I think if a library wants to create a blog they need to first plan out what type of content do they want to be posting about, what is the minimum number of times they want to be posting and does someone on the staff have the time to dedicate to writing these posts.  Besides having a lack of focus, underestimating the amount of time it takes to maintain a blog is another key obstacle to keeping up with a blog.

I follow the blogs of two of my local libraries and I honestly feel one does a much better job than the other in keeping my interest.  One utilizes their blog almost solely for posting about an upcoming event.  I found the problem with this is the posts are so infrequent, often weeks go by without an update, that I forget to go take a look at it until an event I might have been interested in is long past.  The other thing that is lacking is the interaction with the reader.  I find the main difference between a blog and an ordinary website is asking for others opinions, posting comments and replying to comments makes a blog much more interactive than simply posting information that can also be found on the library’s website.  I do not know if this infrequency of posting is due to lack of time on the staff’s part, lack of a plan on what to post about or if this was always the goal of their blog but it failed to really engage me as a patron.

The other library does a better job in that they have a weekly post called “Monday Children’s Books Review” in which as expected they talk about various children’s books.  First off this caught my eye because I heavily utilize my library to find books to read to my children.  Second, this is a weekly post so I know that I can check back each week and there will be something new posted.  Third, since I do check in weekly I also happen to catch any other posts they have written during the week about other topics or upcoming events.  I do wish they did more with responding to comments as I have left comments and have seen other people leave comments but no one responds back to them.

Twitter

Many of the articles we read about libraries utilizing Twitter are several years old but I think it’s safe to say the number of people on Twitter is much higher now.  I think Twitter can take advantage of Twitter by using it to communicate with patrons and also to monitor patrons satisfaction with the library’s services as mentioned in this blog post from a senior librarian at the National University of Singapore.  My county library system is on Twitter and imagine my amazement when they replied to a complaint I made on Twitter.  They were able to resolve my problem and not only was I happy that I found an answer to my problem but I was even happier knowing that they were listening and actively trying to assist patrons.  Since then I’ve utilized Twitter to ask questions about book requests, open hours, holiday closures, etc.  All things that granted can be found on their website but it is so much more convenient to simply tweet and get an answer rather than having to remember to bookmark the library site on every computer I use or have to search to find the url to the library’s website and then navigate to find the information I want.

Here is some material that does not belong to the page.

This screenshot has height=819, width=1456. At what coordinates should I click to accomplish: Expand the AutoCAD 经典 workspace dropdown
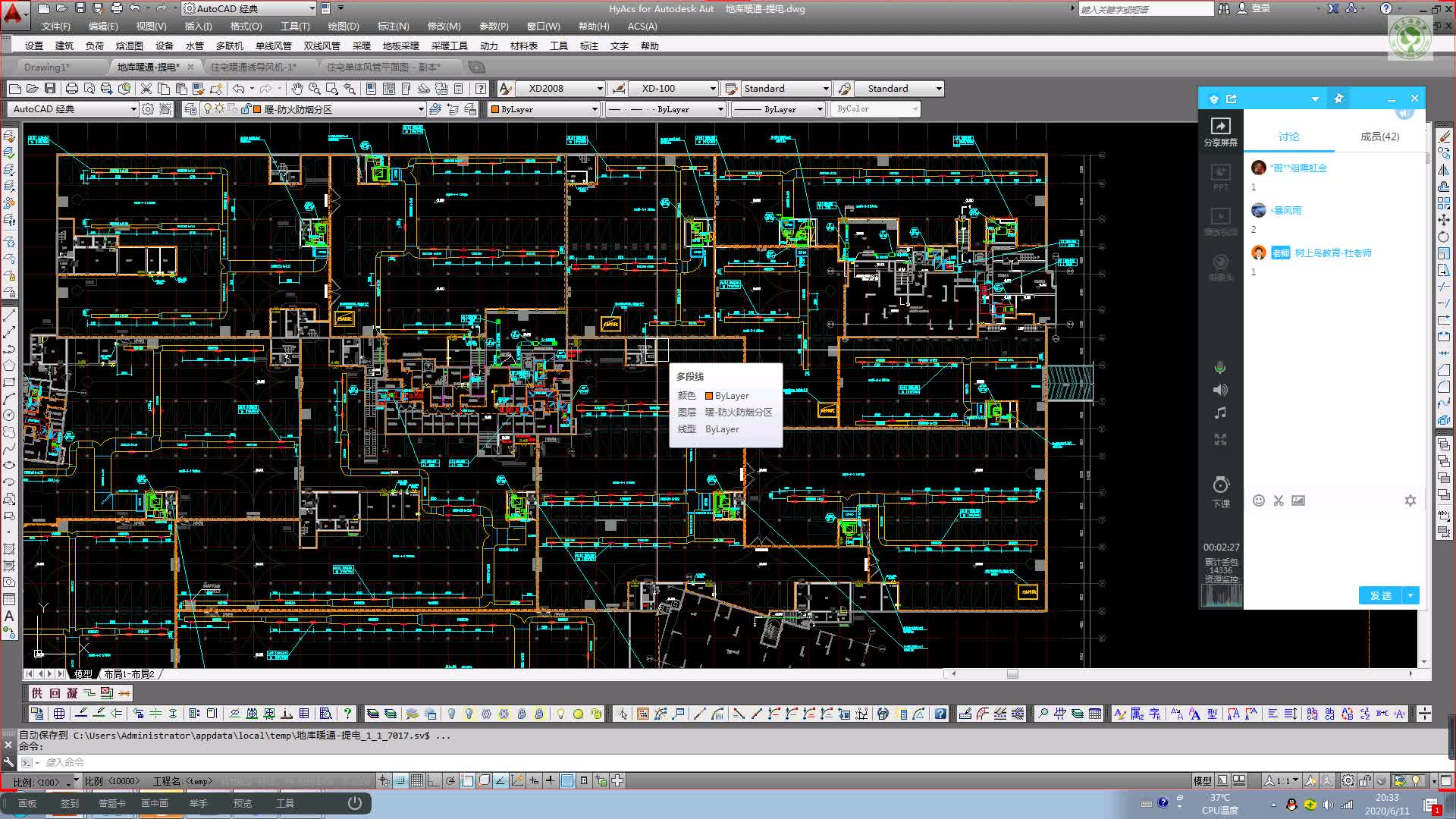pyautogui.click(x=133, y=109)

I think other types of tweets patrons would find useful is updates about upcoming events at the library, a highlight of new book arrivals, information about events going on around the city or especially during these times information about funding or cuts that may affect library services.  Just today I happen to see a tweet about the cuts to California’s funding for libraries.  I had not heard about this before and re-tweeted the article and saw other re-tweets.  I don’t know if this will translate into more support for libraries but it definitely helps get the news into the public eye.

As social media becomes more and more ingrained into every generation I think libraries need to embrace these technologies in order to keep up with their patrons.  It opens up new avenues of communication and possibly even new services to keep libraries relevant.